Friday, March 30, 2012

Found Art Friday 83

Well Blogobuddies,
An irritating thing has happened in bloggerlady's technical process.  The google program which provides our formatting, etc. tells us we can no longer change the picture of the drain in the sink.  Nope. We have exceeded our allowable limit for image uploads (but just in that part of the blog).  So we're stuck with that arugula between our teeth.  And so far, we haven't found the advanced menu warehouse in iceland in the cloud where all my drain images are sitting there taking up server space.  Go figure. Limitations change everything.
sitting and thinking while not wanting to pay $ to add images of dirty drain strainer
Stilllife with bench and found sweater: Richard Piscuskas
THE ART RANGER IS finally an IPHONE operator!  Yup, she is one half a week into her smartphone era.  She already erased 155 apps. Sure is the most powerful rectangle we've ever carried.  It already has sunscreen on. The camera face-you setting shows us things about her neck that we didn't want to know. Cameraphones and the whole sense of identity, personal geography, and spontaneity that these devices have made possible is a foundation for this very blog;  about half the images we have seen at The Department of Homeland Inspiration have come from iphones or droids. These smartphones and pads and pods depend on rare earth minerals that are beginning to get fought over.  We shall see how the relationship of time and gadgets interlock.
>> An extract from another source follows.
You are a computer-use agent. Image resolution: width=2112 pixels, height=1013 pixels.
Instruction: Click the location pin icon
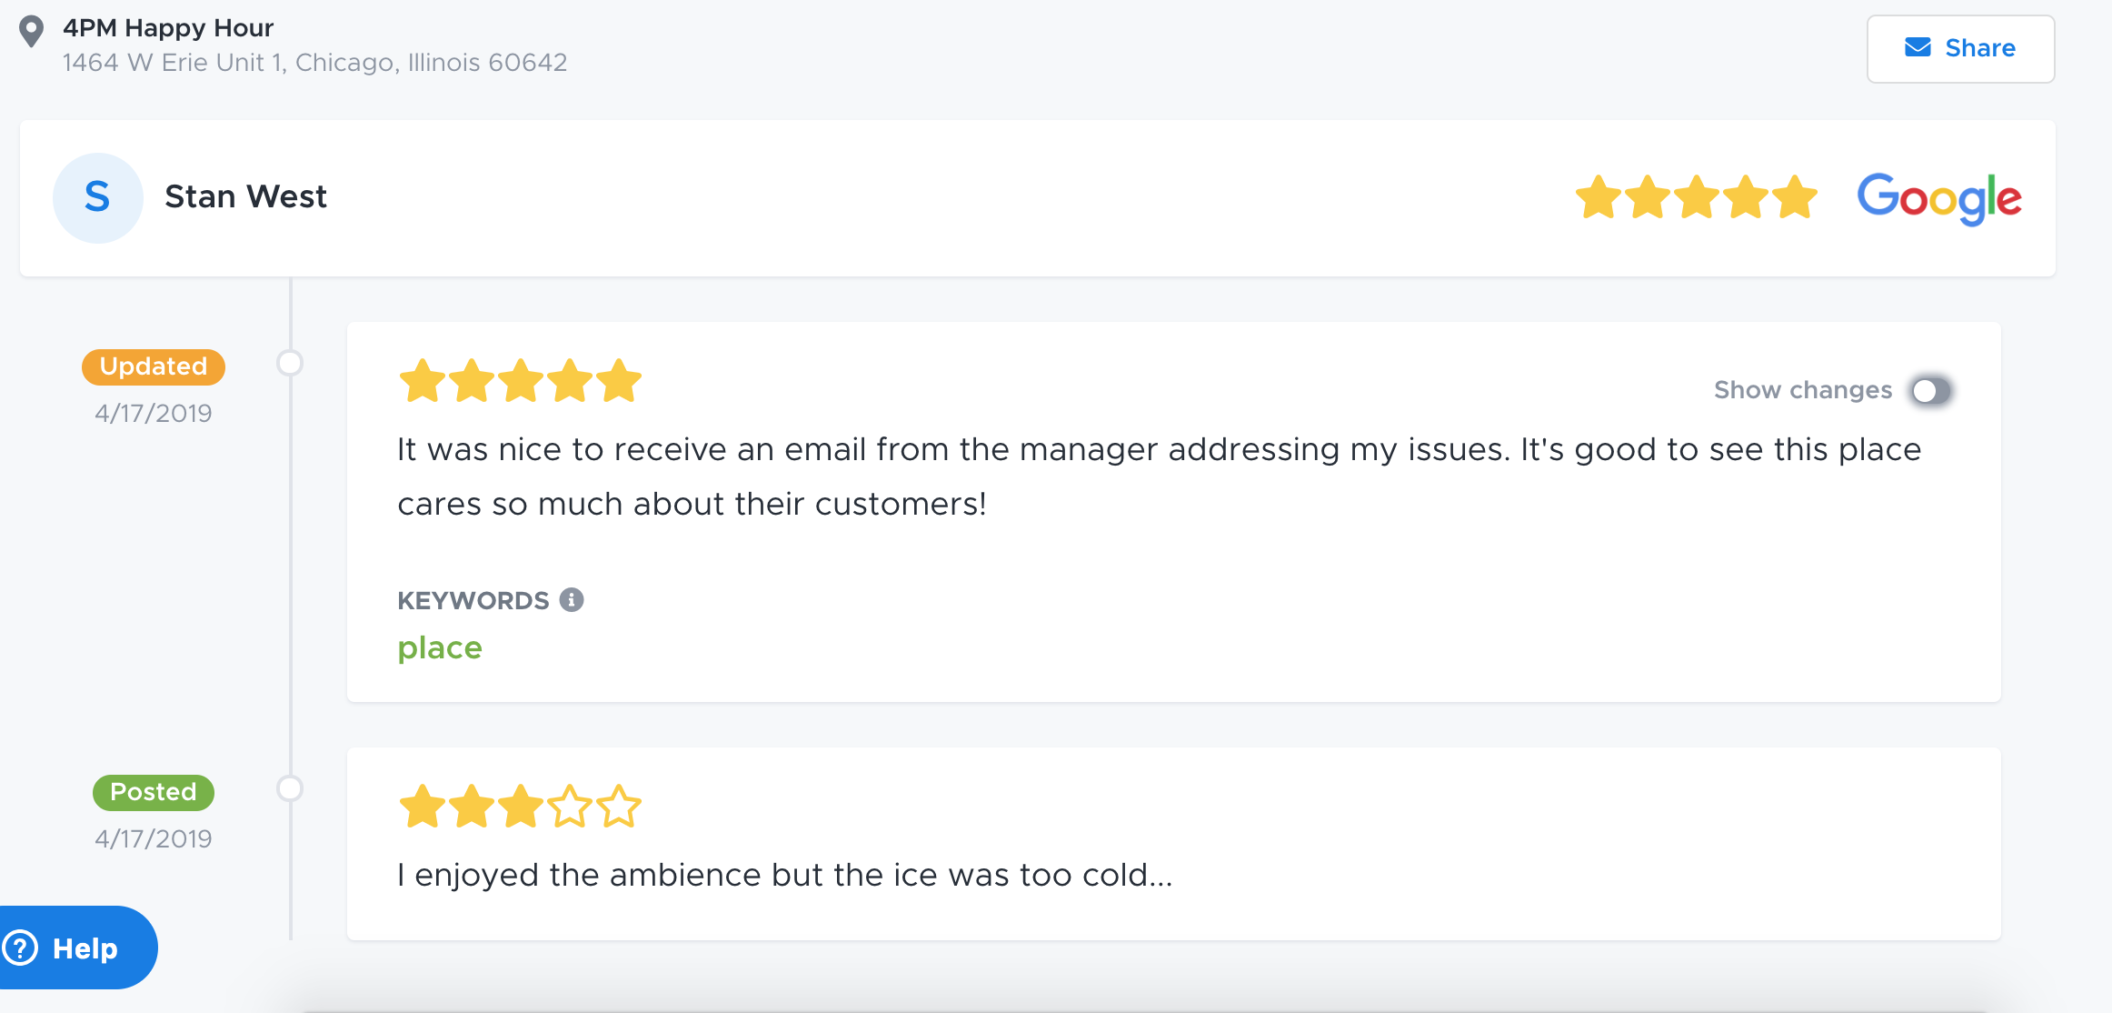pos(32,32)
How our thumbs and neck will adapt. How delight in images may evolve.  We see now how iphones are a fuzzy stuffed animal for the teenager.  How the inbetween moment can now be eliminated. TBContinued.
 For Today:
Two sets of images - not taken by iphones - but by better lenses.  First three by Susan Needleman of Corral de Tierra
Call and Response to last week's swallows nest
Where's Waldo?
The Art Ranger wouldn't mind also seeing this upside down.
 Now a triplicate from Jim Lindenthal in Pacific Grove: Usually using a Nikon D-90

With the great caption: "Do starfish do yoga?" 
And Art Ranger also wonders if they crochet jewels underwater
And to top it all off with wonder at looking, a paragraph from Barry Lopez:  About this Life :

"Sunlight flexes too rapidly, too complexly, on the river's skin for the eye to spot a recurrent pattern in it, from the bench or window, but I believe one is there.  It is not anything I feel compelled to find, I don't believe I must know it's meaning.  I know that the design inherent in such things is orderly according to some logic other than the ones I know.  It is akin, I think, to the logic that makes one's life morally consistent despite certain lapses of judgement."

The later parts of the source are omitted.